Was Sie bei der Auswahl eines Mobiltelefons anhand seines Teleobjektivs beachten sollten

Wenn Zoom für Sie ein wichtiger Faktor ist, sollten Sie sich nicht nur auf die Angabe der Vergrößerung (x) in der Werbung konzentrieren. Es gibt mehrere wichtige Punkte, die Sie sorgfältig prüfen und nach Möglichkeit in der Praxis testen sollten.

Das erste ist das tatsächliche optische Qualität des TeleobjektivsAuflösung, Schärfe in der Bildmitte und an den Rändern, Detailreichtum bei Tag- und Nachtaufnahmen sowie die Hautwiedergabe in Porträts sind entscheidend. Viele Megapixel allein genügen nicht; eine mittelmäßige Optik oder eine aggressive Bildverarbeitung können ein Objektiv, das auf dem Papier vielversprechend aussieht, ruinieren.

Zweitens, schauen Sie sich Folgendes an Größe und Leistung des HauptsensorsWenn die Marke stark auf digitales Beschneiden angewiesen ist, um Zwischenzoomstufen anzubieten, benötigt man einen großen Sensor mit guter Lichtempfindlichkeit und kompetenter Bildverarbeitung, damit der "gefälschte" 2- oder 4-fache Zoom einem echten optischen Teleobjektiv so nahe wie möglich kommt.

Ein weiterer zu berücksichtigender Aspekt ist die Kompatibilität mit externem ZubehörBajonett-Etuis, aufsteckbare Teleobjektive, Griffe, Filterhalter… Wenn Sie Ihr Mobiltelefon als ernstzunehmendes Fotowerkzeug einsetzen möchten, könnte ein gut durchdachtes Zubehör-Ökosystem für Sie interessant sein.

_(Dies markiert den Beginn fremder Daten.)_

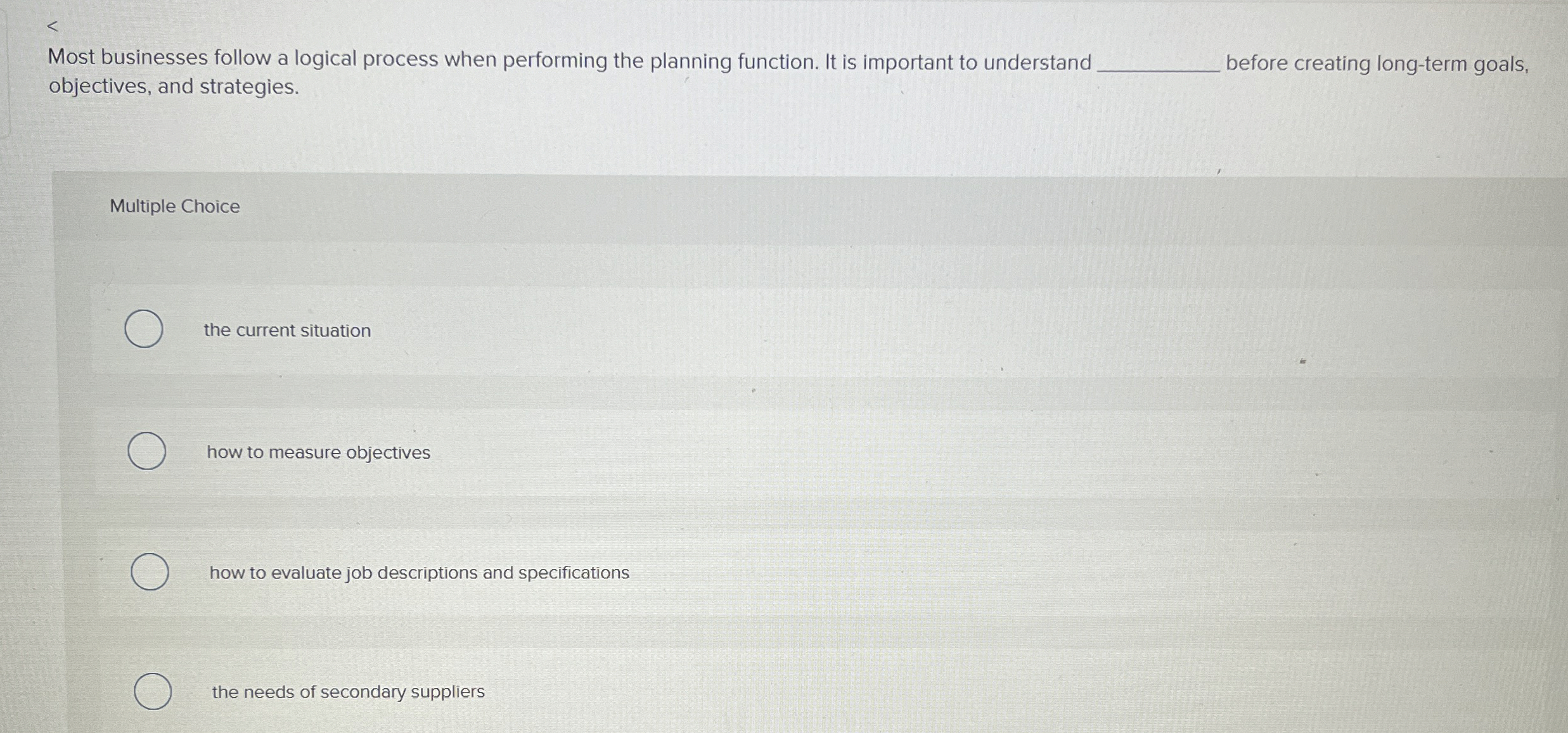
Task: Click the phrase "objectives, and strategies"
Action: point(171,86)
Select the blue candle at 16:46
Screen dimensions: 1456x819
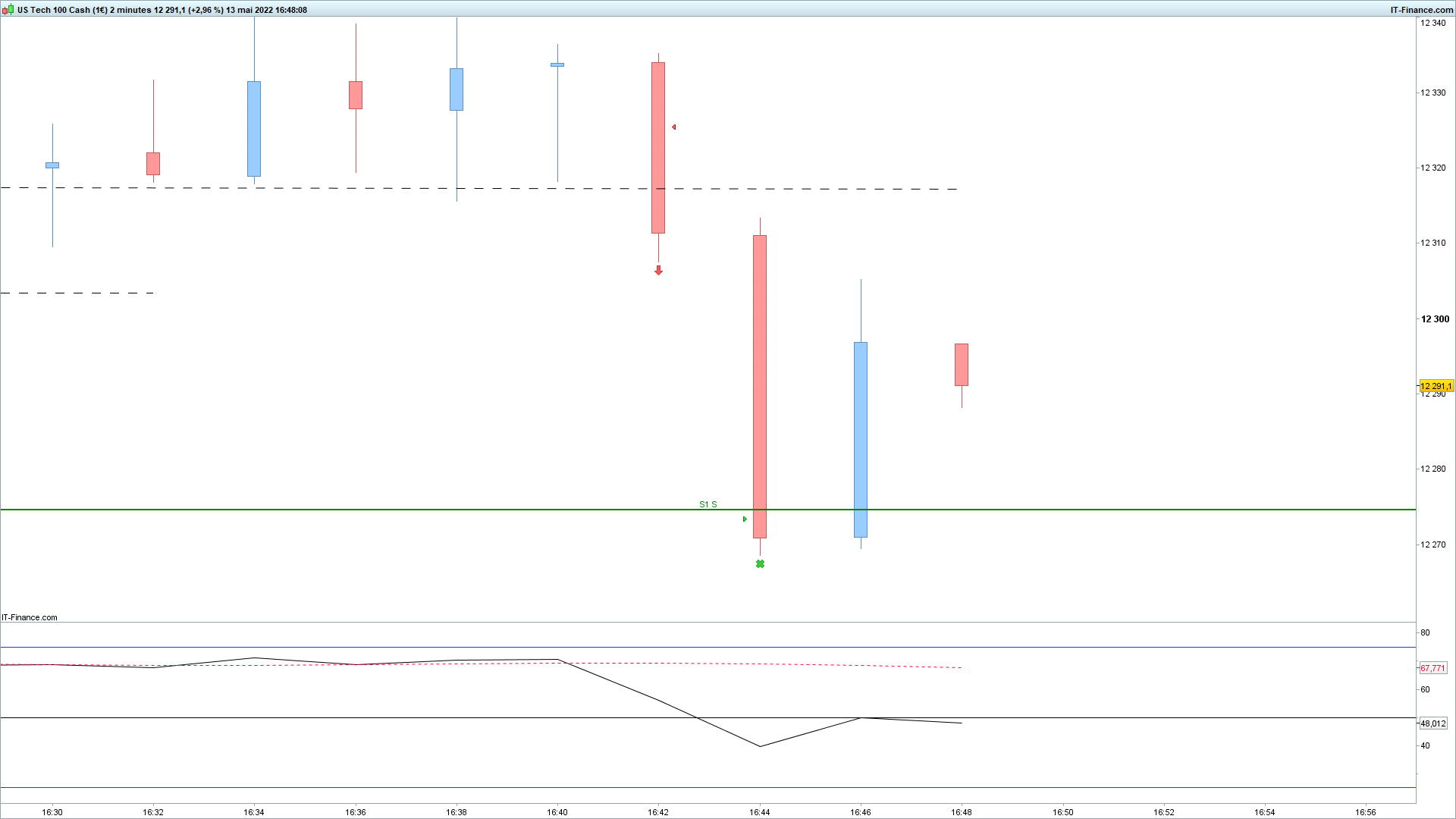tap(861, 440)
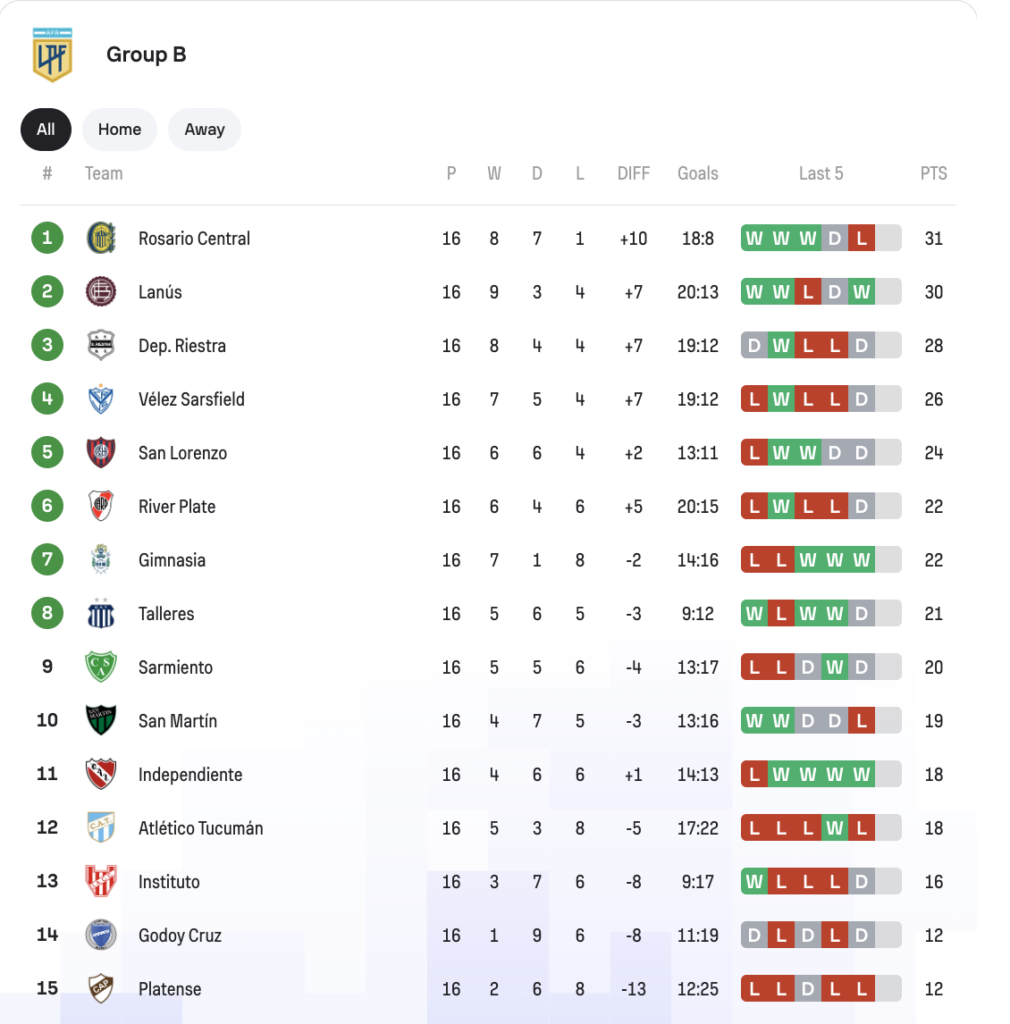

Vergessen Sie nicht die Auswirkungen auf Speicherplatz und Akkulaufzeit. Fotos in voller Auflösung und die intensive Nutzung von starkem Zoom, 4K/8K-Video sowie RAW- oder SuperRAW-Modi fordern ihren Tribut. Sie füllen den Speicher und verbrauchen schnell Milliampere.Prüfen Sie die interne Speicherkapazität des Telefons, die Möglichkeit (oder Nicht-Möglichkeit) einer Erweiterung mit einer microSD-Karte sowie die Akkugröße und Ladegeschwindigkeit.

Prüfen Sie abschließend, wie das Telefon die Farbkonsistenz und Kontrast zwischen den LinsenEin gutes Kamerasystem bedeutet, dass der Wechsel von der Hauptkamera zum Teleobjektiv (oder Ultraweitwinkelobjektiv) nur in der Bildkomposition erkennbar ist, nicht aber im Hautton, der Farbtemperatur oder dem Gesamtkontrast.

Das heutige Verständnis der Funktionsweise von Teleobjektiven in der Mobilfotografie, ihrer physikalischen Grenzen, Marketingfallen und der technischen Lösungen der einzelnen Marken ermöglicht es Ihnen, eine viel bessere und vor allem bessere Wahl zu treffen. Holen Sie das Beste aus der Kamera heraus, die Sie bereits in Ihrer Tasche haben.Vom ersten Porträt bis zur letzten Reise, nur mit einem Handy und, wenn man Lust dazu hat, einem kleinen, daran montierten Fernseher.